## Begin
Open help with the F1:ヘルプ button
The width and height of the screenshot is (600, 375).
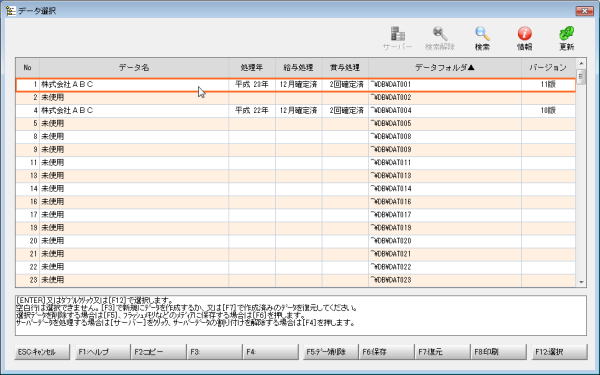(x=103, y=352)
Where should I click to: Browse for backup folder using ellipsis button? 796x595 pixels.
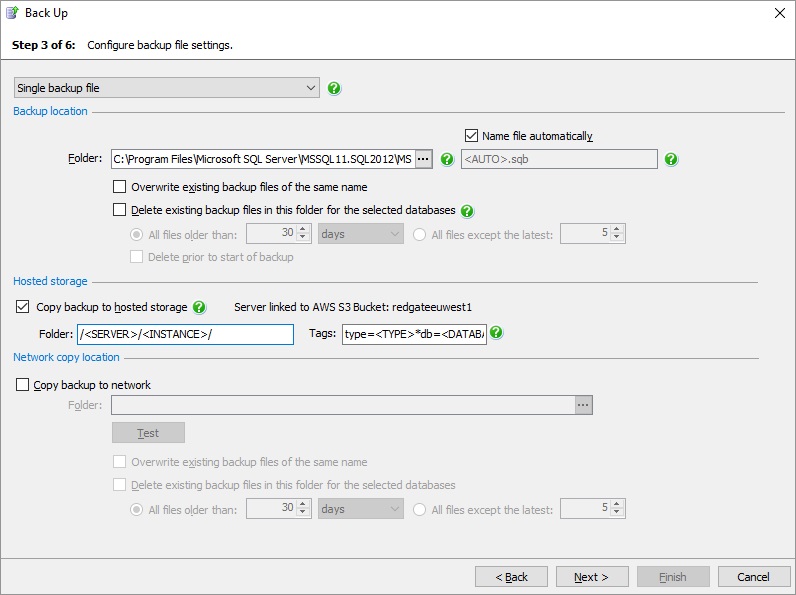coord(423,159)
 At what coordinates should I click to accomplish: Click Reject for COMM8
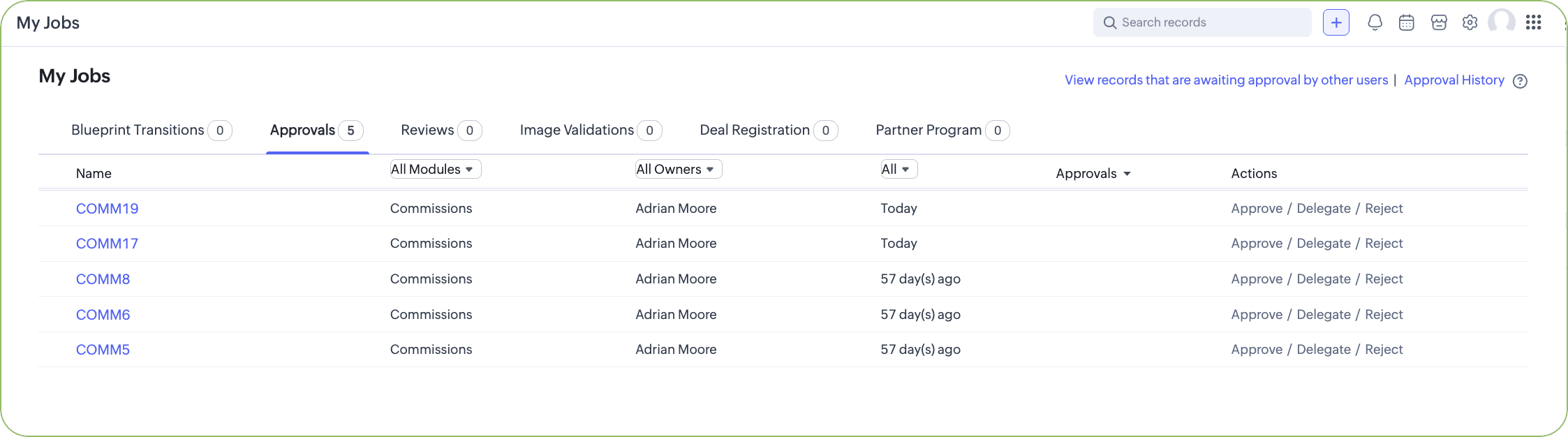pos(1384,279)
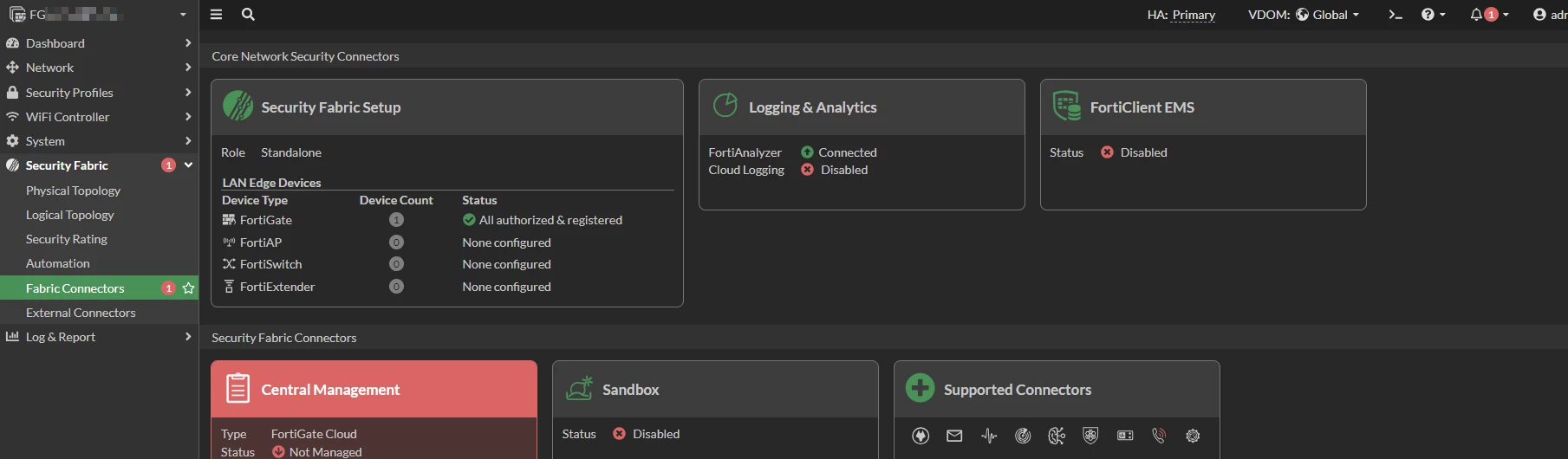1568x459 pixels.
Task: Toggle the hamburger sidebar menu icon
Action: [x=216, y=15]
## End
Copy the text of every entry above word for word, and leave out the pictures.

Open help with the F1:ヘルプ button
The width and height of the screenshot is (600, 375).
(x=103, y=352)
Where should I click to: Browse for backup folder using ellipsis button? 796x595 pixels.
coord(423,159)
 At what coordinates should I click to accomplish: Click Reject for COMM8
pos(1384,279)
1568x459 pixels.
Task: Toggle the hamburger sidebar menu icon
Action: [x=216, y=15]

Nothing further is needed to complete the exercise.